Thank you for raising awareness during Endometriosis awareness month, Hannah!

And we appreciate all of your support for SGC.

🌼✨🌼✨🌼✨🌼✨🌼✨

Approximately 176 million women around the world have a painful disorder that can affect their everyday lives. It's chronic, painful, and often gets steadily worse. Endometriosis causes the endometrial tissue of the uterus to grow elsewhere in the pelvic cavity.

Infertility and effects on pregnancy are also associated with endometriosis. For a woman with endometriosis, the average wait between her first symptoms and accurate diagnosis is seven years. This is largely because of stigma and misunderstandings about what is typical (Gordon, Olivia).

Misdiagnosis may also occur because endometriosis shares symptoms with many other conditions. Sometimes, it is pushed off as just painful period cramps(Hayward, Jeff). Thankfully, there is hope for the women suffering with endometriosis. Many treatment options exist and have been clinically proven to work.

Endometriosis is a disease that affects women, some without them knowing it, by causing endometrial tissue to develop in other parts of the pelvic cavity where it should not be. The lining of the uterus is called the endometrium. During each menstrual cycle, part of the endometrium thickens, becomes engorged with blood, and, if conception does not occur, sheds during menstruation.

Each month, these abnormal endometrial tissue fragments, lesions, bleed like the lining of the uterus does during menstruation. However, because the fragments are embedded in tissue, the blood cannot escape.

Instead, the blood collects in sacs called cysts, or the bleeding irritates the surrounding tissue, which responds by forming a fibrous covering around each bleeding area.
The persistent irritation caused by repeated bleeding can produce scar tissue called adhesions.

Adhesions can distort and twist the fallopian tubes, causing infertility(Mayo Clinic. Family). Some believe that the endometrium implant on organs because menstrual flow backs up and flows backward through the fallopian tubes and into the pelvic cavity. The chunks of endometrium then implant and form lesions. This is known as retrograde menstruation. Another theory is that adult stem cells turn into endometrial cells in the wrong place. This theory would explain why the tissue is sometimes found in brains and lungs. No one really knows for sure why or how this happens. Lesions are extra sensitive to growth-causing estradiol and resistant to the counteractive progesterone(Gordon, Olivia).

This tissue grows on the ovaries, fallopian tubes, vagina, intestines, bladder and other parts of the pelvic cavity. Experts estimate that approximately eleven percent of American women have endometriosis.

There are approximately 176 million women with this disease worldwide. Most have no symptoms and require no treatment, but for some, endometriosis is a progressive disease that becomes more painful and debilitating with time. The condition, which may run in families, usually is detected between the ages of twenty-five and forty and is more common in women who have not had children(MayoClinic. Family).

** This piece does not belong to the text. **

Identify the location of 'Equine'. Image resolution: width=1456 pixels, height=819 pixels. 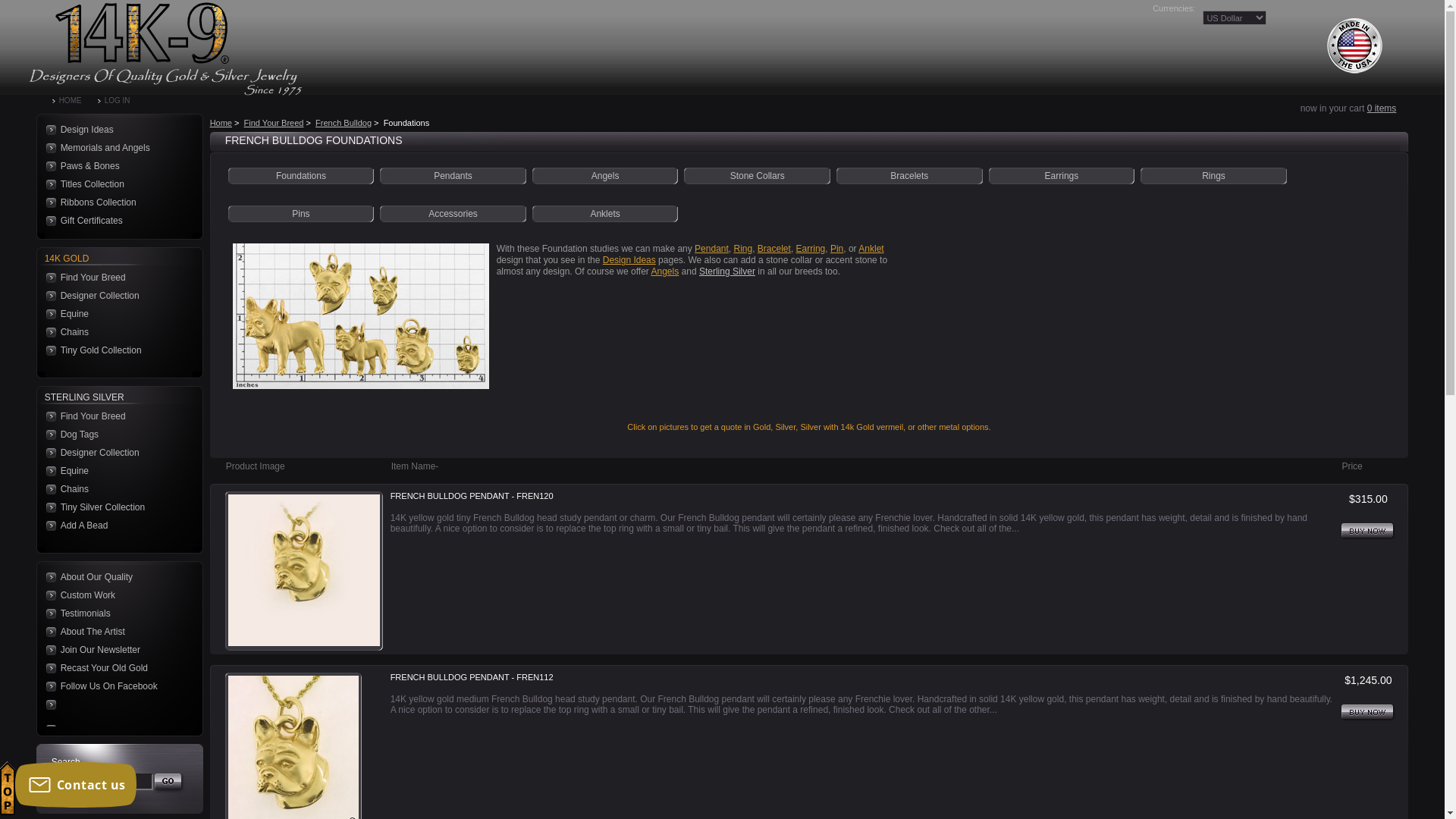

After the onset of menopause, the development of the abnormal endometrial tissue usually subsides. Sometimes, endometriosis causes no, mild, or unnoticeable symptoms.

Others are life-changing. The most common symptoms include lower back and abdomen pain just before periods. Some cases have irregular periods, heavy periods, painful periods, spotting before the flow begins, painful intercourse, infertility, sometimes pain before and several days after the start of a period, and pain when straining to have a bowel movement(Mayo Clinic. Family).